Speaker & Worship Leader:- Rev. Clay Nelson
Read below or download the PDF
Follow this shortcut to the bottom of the page for the various readings, videos, etc. shared in the service.
Clay Nelson © 16th April 2023
This morning I would like to focus on what it means to be a living tradition. As Unitarian Universalists we sing about it. We proudly proclaim it as what we are. But what does it mean? Most simply put our beliefs are etched in pencil and not carved in stone. But there are consequences. Like being green, being a living tradition isn’t easy.
It is a big topic, so this is the first of several random musings exploring who we are, how we got here and where we are being led. My hope is that we might better understand our Kaupapa, our mission and purpose.
For those who have only worshipped here, you may be under the false impression that all Unitarians are the same, like a rose is a rose is a rose, but no, we are more like a floral arrangement with no two flowers alike. Historically and now, we vary greatly.

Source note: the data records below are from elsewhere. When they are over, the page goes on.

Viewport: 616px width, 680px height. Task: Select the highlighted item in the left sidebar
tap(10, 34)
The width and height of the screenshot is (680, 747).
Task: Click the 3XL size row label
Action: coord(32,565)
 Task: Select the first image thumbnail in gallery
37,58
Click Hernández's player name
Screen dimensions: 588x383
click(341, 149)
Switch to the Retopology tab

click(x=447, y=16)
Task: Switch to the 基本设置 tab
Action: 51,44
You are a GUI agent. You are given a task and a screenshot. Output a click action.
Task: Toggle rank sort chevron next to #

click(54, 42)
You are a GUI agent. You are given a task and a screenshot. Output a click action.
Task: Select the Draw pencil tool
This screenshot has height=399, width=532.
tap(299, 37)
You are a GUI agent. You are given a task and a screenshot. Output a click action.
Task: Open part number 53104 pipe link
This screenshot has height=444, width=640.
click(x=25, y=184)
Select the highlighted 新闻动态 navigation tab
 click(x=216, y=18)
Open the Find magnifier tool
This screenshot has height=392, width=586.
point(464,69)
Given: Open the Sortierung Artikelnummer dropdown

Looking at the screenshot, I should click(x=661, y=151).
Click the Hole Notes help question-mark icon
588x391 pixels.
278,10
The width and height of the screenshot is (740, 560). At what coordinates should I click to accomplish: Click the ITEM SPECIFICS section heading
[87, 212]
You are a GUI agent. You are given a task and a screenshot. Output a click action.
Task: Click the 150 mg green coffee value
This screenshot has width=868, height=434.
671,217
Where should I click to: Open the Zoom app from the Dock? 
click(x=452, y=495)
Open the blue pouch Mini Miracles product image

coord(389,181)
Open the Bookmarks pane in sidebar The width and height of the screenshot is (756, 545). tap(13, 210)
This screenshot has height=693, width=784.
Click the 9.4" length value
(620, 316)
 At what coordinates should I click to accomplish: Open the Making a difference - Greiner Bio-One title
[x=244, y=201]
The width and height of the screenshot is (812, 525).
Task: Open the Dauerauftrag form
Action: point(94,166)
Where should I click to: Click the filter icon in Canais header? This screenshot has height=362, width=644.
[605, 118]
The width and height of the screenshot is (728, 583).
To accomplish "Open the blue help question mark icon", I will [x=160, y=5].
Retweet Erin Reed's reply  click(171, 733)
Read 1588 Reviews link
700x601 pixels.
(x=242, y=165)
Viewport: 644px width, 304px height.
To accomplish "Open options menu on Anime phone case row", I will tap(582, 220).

Modern Unitarians in Transylvania, the birthplace of Unitarianism, are Christian anti-trinitarians. They celebrate communion and have bishops.
In the 16th century, the Polish Brethren adopted the ideas of Italian anti-trinitarian Faustus Socinus. His ideas eventually made it to England and greatly influenced 18th-century chemist and natural philosopher Joseph Priestly, considered the founder of British Unitarianism. He sought to merge Enlightenment Rationalism with Christian theism. He eventually had to flee England to the US when a mob burned down his home.
Priestly tried to promote his Socinian ideas to American Unitarians. Still, they didn’t listen as they were too involved in breaking away from their Calvinist forbears and fighting about what a Unitarian had to believe. Unitarians were adamant about right beliefs. For example, some believed Emerson and Thoreau’s transcendentalism stood outside Unitarian thought. The controversy lasted fifty years and, to this day, it influences who we are, and it is at the core of our being a living tradition.
How is our living tradition manifested today? There are now only 3600 Unitarians in 173 congregations in the UK and only a handful with more than one hundred members. The challenge for the fewer and fewer ministers is breaking the preference of many for small congregations. Many congregations survive on their endowments, and the minister does four to five funerals a week. Sadly, the Unitarian traditions in the UK are on life support.
African Unitarians in England’s former colonies are not numerous but are passionate. Most of their ministers have rejected their evangelical upbringing, but not without some cost. They face prison and even death for their Unitarian values.
In the US, where UUs are most vital, we see how hard it is to find two Unitarian Universalists who believe alike. In Boston, the denominational home of UUs, is America’s first Unitarian Church, King’s Chapel. It was formerly an Anglican church, but the Bishop of London failed to assign a new priest. They eventually called James Freeman, a layman who no longer held to the 39 Articles Anglicans were to accept. After his lay ordination as the first Unitarian minister in America, he edited the Book of Common Prayer, removing all references to the Trinity. That book is still in use by the congregation. In all other ways, it is an Anglican church celebrating Holy Communion on Sundays.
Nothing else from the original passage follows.